Monday, December 31, 2012

The Best Kind

Watching a pixie-haired Dakota Fanning slowly die of leukemia in Now Is Good, I realized how I'm inclined to like books and movies that feature hopeless romances, dysfunctional lovers, and death. For some weird reason, I find beauty in pain and lacrimation. I've watched Celine and Jesse spend a perfect day together, knowing they will have to part in the end. I've read about A and Rhiannon's painfully unconventional love story that does not end as planned. And to be perfectly honest, the only books by John Green that I've truly enjoyed are the ones where one of the protagonists die. I don't know what to make of this realization, but I bet there's more to it than just my sick obsession for emotional turmoil.

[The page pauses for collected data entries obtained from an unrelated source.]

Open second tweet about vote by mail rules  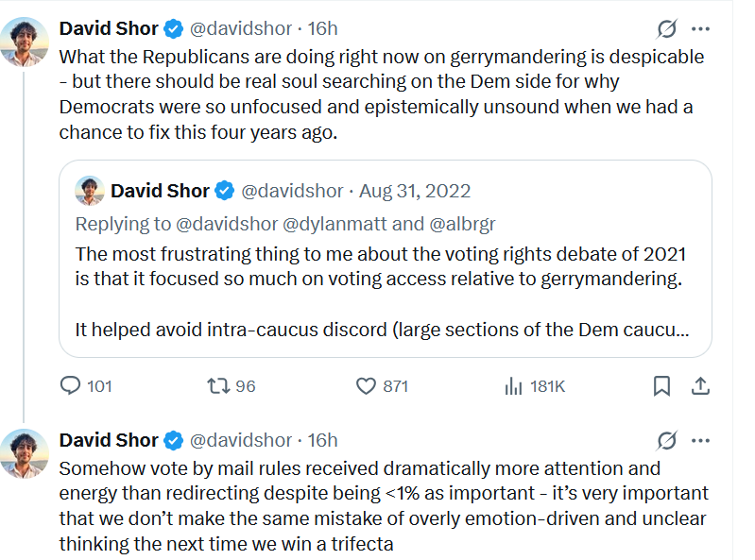pyautogui.click(x=384, y=506)
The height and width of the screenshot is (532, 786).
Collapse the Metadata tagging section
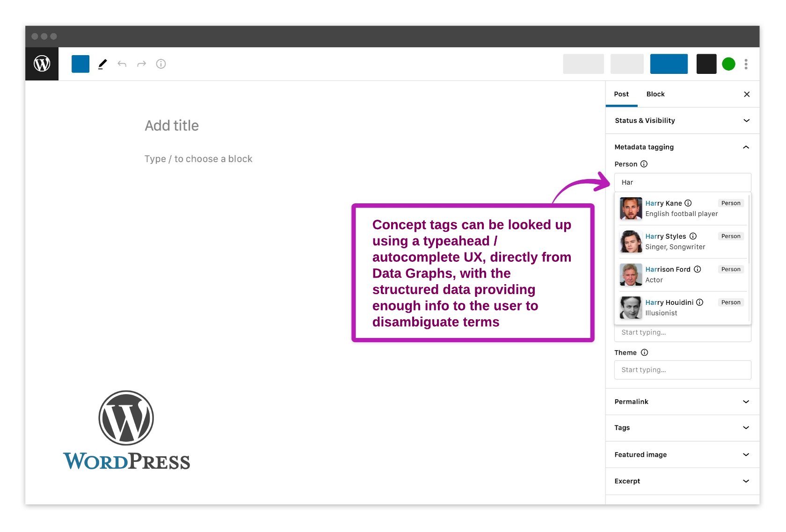(x=746, y=147)
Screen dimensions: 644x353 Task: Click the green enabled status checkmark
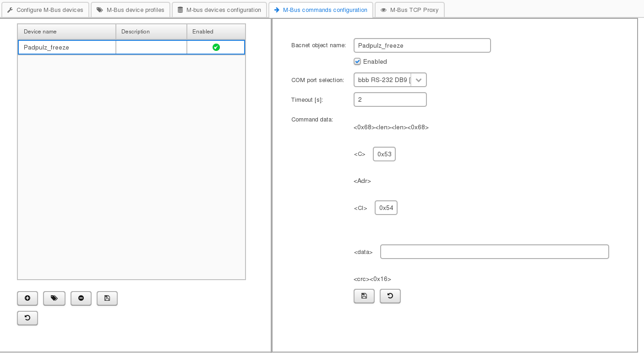(216, 47)
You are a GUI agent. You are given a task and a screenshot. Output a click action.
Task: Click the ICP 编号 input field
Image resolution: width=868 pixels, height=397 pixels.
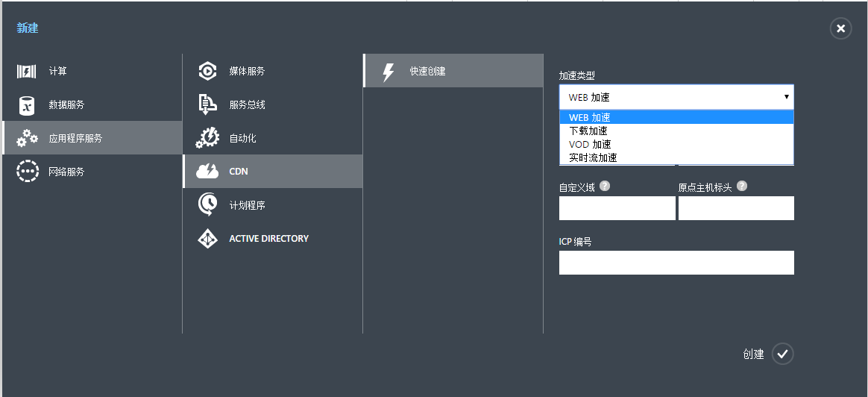point(676,263)
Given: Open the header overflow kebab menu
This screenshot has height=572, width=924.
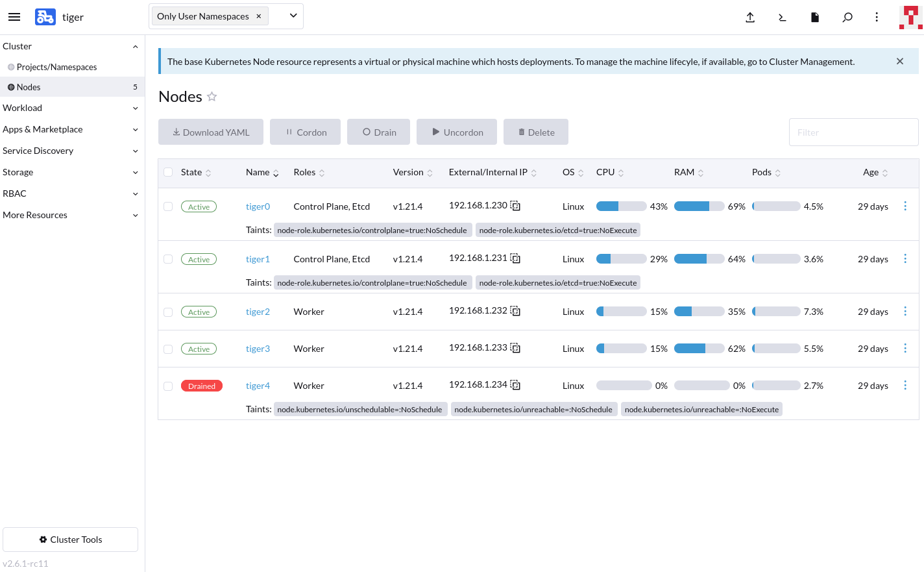Looking at the screenshot, I should pos(877,18).
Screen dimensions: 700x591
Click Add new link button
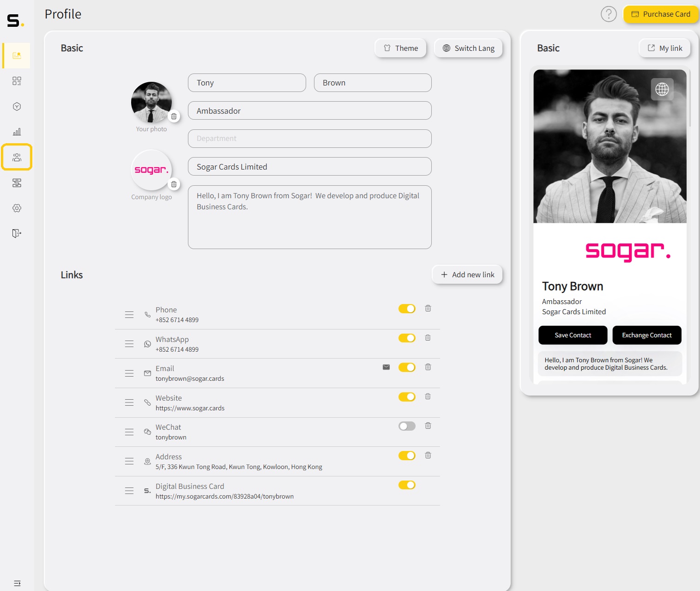pos(467,275)
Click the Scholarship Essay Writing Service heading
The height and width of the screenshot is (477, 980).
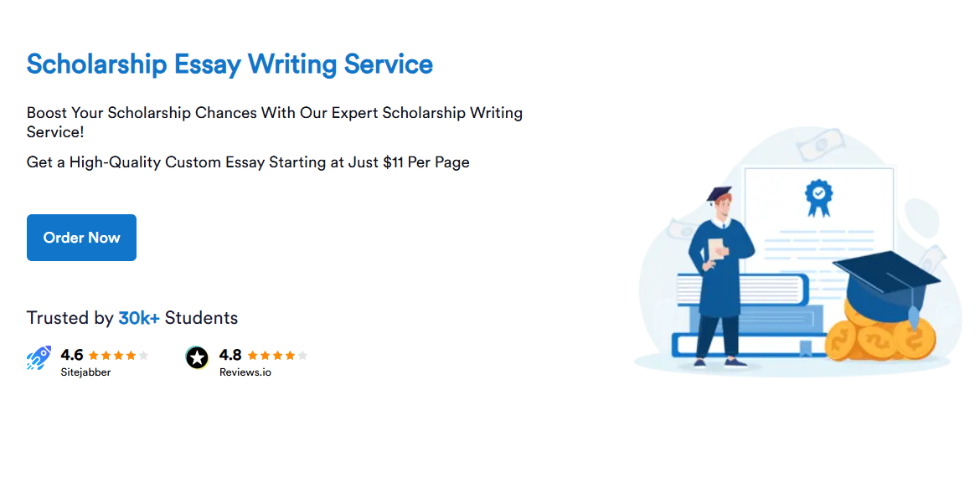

After giving it some thought, I've come to conclude that my affinity for their unfortunate circumstance might be due to the fact that they feel more "real" than others. As Augustus Waters would put it, life is not a wish-granting factory. In real life, nobody has it easy, and everyone ends up dead. This explains why even as much as I love fairy tales, I find some books and movies with happy endings to be off-putting. When the pretty white girl conveniently gets her way and lives happily ever after with the unbelievably hot guy, I find myself rolling my eyes. I prefer watching a perfect match not end up with each other, or a clever young girl fall for an emotionally disturbed fella. Something about their hopelessness is just so beautiful. I don't know what that says about me, but I do think that the best stories are the ones that hurt. The ones that cause you pain because you know there was something so beautiful that didn't last—not because they didn't want to, but because it just wasn't meant to.

“My dear," Rose said, "you might be surprised at how much happiness you can find in the pages of the shortest love stories."